━━━━━ Data records ━━━━━

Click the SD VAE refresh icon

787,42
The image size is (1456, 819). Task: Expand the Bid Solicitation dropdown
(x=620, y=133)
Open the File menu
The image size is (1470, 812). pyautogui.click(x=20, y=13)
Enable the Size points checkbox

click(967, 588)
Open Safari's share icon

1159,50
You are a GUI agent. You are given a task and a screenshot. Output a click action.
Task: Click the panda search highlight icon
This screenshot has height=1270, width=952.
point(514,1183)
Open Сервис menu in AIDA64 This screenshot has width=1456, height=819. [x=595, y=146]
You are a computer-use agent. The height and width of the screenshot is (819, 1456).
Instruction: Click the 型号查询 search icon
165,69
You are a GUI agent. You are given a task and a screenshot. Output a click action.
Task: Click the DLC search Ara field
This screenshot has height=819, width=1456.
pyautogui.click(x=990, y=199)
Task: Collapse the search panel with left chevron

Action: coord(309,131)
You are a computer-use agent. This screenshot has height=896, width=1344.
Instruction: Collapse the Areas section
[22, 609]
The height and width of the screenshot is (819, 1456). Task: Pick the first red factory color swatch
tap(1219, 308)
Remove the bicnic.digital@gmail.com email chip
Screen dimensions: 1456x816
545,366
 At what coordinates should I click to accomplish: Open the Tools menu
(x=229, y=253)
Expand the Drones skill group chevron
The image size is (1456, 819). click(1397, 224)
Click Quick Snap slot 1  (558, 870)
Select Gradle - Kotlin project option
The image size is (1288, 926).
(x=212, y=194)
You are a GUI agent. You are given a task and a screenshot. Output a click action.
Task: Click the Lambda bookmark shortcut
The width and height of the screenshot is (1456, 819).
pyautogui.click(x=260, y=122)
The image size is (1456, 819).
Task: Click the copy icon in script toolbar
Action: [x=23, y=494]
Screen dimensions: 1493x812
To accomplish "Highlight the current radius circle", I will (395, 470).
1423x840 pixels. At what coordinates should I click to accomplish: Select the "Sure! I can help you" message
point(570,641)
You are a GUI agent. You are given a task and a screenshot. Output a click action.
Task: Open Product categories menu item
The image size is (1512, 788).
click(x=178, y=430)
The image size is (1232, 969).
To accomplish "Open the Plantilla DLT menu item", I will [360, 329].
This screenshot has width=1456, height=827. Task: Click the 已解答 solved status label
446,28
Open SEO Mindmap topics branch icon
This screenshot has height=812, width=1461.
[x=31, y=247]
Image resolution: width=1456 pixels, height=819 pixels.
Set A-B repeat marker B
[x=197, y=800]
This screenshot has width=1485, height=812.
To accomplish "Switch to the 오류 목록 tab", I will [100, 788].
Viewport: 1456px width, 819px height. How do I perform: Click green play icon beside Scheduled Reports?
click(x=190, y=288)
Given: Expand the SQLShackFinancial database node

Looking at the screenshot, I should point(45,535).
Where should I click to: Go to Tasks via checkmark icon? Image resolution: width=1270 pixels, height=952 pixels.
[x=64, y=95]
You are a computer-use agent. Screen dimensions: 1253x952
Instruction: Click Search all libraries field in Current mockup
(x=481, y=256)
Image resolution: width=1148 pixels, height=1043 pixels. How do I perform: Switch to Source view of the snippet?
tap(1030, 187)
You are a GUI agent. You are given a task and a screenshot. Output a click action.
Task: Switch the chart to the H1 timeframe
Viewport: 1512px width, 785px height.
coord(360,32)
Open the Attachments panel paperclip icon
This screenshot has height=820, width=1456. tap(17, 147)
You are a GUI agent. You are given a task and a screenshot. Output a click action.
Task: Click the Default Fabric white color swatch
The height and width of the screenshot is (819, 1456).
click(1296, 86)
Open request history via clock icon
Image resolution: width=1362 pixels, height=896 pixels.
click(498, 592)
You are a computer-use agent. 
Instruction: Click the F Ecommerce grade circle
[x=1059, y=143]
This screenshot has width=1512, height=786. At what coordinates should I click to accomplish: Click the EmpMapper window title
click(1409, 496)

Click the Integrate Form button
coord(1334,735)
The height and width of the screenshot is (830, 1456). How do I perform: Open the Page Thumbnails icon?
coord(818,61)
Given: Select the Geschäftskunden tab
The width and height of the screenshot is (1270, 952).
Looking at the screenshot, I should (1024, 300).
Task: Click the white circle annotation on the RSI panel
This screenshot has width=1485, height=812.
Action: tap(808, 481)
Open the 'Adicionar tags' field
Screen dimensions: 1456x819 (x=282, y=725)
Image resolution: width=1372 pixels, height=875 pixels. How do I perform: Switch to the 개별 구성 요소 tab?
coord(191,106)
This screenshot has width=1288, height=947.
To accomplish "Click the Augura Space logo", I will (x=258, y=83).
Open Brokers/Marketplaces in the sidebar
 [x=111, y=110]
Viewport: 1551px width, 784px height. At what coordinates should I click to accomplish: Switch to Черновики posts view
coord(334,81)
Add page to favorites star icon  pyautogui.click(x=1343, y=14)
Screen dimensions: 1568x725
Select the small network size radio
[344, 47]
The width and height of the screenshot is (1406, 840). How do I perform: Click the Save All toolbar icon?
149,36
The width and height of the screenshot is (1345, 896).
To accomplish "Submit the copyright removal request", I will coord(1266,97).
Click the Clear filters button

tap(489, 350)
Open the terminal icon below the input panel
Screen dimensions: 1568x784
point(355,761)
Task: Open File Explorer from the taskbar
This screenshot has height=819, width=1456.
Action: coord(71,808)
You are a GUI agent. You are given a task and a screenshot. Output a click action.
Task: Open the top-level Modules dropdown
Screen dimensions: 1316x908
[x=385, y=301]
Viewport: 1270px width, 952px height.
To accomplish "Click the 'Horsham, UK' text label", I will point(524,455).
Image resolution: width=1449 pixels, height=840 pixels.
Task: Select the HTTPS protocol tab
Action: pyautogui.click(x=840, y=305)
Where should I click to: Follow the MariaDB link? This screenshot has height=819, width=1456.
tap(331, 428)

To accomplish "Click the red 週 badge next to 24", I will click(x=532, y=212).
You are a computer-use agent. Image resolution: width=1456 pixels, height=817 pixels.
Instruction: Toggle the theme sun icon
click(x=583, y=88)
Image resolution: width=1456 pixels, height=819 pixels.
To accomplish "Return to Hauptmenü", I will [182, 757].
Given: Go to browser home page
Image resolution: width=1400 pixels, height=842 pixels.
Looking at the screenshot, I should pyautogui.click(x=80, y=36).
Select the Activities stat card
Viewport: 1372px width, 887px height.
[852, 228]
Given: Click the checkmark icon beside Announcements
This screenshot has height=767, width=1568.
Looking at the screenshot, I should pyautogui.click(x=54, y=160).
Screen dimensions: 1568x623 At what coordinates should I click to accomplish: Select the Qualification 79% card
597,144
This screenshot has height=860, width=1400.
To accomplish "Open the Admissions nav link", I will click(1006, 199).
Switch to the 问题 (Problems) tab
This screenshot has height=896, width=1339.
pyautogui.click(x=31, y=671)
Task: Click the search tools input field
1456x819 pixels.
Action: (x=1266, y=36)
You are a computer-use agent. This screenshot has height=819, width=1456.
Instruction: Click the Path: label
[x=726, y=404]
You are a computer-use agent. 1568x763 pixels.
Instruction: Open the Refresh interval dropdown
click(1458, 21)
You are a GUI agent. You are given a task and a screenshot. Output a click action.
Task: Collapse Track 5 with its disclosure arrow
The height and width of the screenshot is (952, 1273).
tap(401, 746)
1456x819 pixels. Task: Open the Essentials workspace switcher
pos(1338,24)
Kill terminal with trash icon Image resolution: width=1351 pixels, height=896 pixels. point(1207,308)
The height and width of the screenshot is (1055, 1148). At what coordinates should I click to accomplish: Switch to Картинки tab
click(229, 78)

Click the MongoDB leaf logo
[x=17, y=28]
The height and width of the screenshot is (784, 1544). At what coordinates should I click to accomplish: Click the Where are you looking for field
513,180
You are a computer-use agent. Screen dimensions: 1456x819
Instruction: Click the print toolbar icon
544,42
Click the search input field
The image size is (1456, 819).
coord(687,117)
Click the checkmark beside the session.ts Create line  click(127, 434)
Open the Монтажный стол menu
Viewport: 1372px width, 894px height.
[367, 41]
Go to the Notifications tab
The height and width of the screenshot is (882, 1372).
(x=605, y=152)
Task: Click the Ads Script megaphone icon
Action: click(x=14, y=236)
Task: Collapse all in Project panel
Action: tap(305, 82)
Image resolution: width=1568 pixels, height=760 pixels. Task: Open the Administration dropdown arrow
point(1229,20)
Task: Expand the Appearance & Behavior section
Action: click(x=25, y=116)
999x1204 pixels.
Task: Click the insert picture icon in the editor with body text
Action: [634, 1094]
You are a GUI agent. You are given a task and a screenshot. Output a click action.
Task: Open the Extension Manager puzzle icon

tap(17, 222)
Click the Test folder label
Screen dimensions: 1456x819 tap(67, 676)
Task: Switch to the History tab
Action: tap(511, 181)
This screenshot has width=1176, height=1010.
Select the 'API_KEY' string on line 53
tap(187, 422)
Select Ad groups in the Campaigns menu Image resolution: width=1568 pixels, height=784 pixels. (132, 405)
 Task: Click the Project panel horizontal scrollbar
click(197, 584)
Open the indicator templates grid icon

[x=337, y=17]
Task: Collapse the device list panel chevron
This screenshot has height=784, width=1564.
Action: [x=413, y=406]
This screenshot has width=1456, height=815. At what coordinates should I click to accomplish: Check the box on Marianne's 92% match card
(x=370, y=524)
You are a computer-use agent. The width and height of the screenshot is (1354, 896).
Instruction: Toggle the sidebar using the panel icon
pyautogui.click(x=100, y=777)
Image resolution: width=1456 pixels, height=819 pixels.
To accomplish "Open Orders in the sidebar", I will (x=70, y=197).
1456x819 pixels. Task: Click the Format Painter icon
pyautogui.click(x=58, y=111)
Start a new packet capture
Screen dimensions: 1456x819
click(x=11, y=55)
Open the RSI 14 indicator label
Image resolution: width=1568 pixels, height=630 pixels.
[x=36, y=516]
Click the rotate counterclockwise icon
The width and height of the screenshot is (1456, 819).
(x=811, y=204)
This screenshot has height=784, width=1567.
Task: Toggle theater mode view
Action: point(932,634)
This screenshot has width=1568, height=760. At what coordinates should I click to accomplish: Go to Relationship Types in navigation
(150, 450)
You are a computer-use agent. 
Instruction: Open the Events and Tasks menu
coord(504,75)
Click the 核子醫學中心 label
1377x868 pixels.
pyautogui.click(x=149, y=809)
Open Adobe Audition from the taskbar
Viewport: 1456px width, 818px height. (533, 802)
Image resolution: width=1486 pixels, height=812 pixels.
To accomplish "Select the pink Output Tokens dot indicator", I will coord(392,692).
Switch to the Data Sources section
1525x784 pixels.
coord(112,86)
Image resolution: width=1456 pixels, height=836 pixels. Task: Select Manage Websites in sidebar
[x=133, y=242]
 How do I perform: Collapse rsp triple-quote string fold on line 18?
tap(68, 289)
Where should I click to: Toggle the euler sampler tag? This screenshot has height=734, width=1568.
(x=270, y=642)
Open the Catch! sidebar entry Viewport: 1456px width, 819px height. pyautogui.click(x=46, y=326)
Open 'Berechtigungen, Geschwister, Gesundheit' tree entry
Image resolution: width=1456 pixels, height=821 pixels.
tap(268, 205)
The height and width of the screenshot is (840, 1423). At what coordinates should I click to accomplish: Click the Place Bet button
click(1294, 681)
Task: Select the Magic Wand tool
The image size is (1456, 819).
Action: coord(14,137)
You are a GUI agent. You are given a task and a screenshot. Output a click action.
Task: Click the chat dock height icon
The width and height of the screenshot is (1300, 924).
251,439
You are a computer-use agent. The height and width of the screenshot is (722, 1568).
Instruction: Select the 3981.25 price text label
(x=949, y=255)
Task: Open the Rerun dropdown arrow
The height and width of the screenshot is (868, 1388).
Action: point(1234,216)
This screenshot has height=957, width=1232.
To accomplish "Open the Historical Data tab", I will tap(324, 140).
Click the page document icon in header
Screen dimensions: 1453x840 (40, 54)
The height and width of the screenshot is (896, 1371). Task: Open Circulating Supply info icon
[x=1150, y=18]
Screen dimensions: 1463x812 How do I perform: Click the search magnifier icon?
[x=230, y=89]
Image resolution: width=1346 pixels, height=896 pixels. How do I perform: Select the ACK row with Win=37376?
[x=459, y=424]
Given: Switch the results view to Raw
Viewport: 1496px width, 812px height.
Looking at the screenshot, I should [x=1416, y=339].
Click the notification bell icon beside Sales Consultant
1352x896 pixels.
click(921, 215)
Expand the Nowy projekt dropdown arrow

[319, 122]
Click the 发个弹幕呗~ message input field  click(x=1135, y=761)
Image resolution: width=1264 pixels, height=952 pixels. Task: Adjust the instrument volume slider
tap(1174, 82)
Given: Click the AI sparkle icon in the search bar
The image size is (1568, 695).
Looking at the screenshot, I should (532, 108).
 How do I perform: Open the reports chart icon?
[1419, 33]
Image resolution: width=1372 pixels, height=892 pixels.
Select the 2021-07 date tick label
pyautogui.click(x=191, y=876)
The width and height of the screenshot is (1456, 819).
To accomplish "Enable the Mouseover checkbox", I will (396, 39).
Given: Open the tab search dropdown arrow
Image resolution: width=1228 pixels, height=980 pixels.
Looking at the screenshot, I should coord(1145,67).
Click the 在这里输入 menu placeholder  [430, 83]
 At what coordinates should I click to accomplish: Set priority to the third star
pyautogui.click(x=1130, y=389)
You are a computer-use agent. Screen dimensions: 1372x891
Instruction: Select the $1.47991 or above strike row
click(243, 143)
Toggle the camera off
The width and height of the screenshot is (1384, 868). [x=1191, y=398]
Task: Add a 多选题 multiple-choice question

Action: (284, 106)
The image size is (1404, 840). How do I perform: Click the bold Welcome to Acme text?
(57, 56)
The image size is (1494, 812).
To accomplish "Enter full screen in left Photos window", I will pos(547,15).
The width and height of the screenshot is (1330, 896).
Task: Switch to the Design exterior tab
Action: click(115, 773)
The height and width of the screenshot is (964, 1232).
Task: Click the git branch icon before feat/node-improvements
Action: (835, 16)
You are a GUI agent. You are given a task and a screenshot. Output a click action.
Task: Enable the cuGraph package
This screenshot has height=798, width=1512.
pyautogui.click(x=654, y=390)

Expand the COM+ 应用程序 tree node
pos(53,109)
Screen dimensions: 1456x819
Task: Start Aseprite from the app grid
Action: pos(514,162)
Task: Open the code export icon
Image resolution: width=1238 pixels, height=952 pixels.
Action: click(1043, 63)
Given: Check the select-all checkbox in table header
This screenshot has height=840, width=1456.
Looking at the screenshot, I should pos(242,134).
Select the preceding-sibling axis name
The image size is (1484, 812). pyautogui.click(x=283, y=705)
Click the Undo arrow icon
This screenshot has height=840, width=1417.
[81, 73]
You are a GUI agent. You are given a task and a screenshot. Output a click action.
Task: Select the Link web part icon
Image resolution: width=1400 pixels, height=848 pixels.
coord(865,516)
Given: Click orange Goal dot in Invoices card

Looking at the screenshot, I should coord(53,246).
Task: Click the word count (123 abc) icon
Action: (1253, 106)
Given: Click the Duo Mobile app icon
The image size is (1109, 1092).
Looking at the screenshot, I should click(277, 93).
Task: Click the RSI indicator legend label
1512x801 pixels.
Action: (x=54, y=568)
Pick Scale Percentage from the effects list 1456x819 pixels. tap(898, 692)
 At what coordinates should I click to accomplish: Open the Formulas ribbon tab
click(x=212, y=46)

━━━━━

- Required action:
All that should be written out is the stretch of lines above between the one holding "The image size is (1494, 812)." and the one holding "Task: Enable the cuGraph package", inclusive, exactly as given.

- Reply to the task:
The image size is (1494, 812).
To accomplish "Enter full screen in left Photos window", I will pos(547,15).
The width and height of the screenshot is (1330, 896).
Task: Switch to the Design exterior tab
Action: click(115, 773)
The height and width of the screenshot is (964, 1232).
Task: Click the git branch icon before feat/node-improvements
Action: (835, 16)
You are a GUI agent. You are given a task and a screenshot. Output a click action.
Task: Enable the cuGraph package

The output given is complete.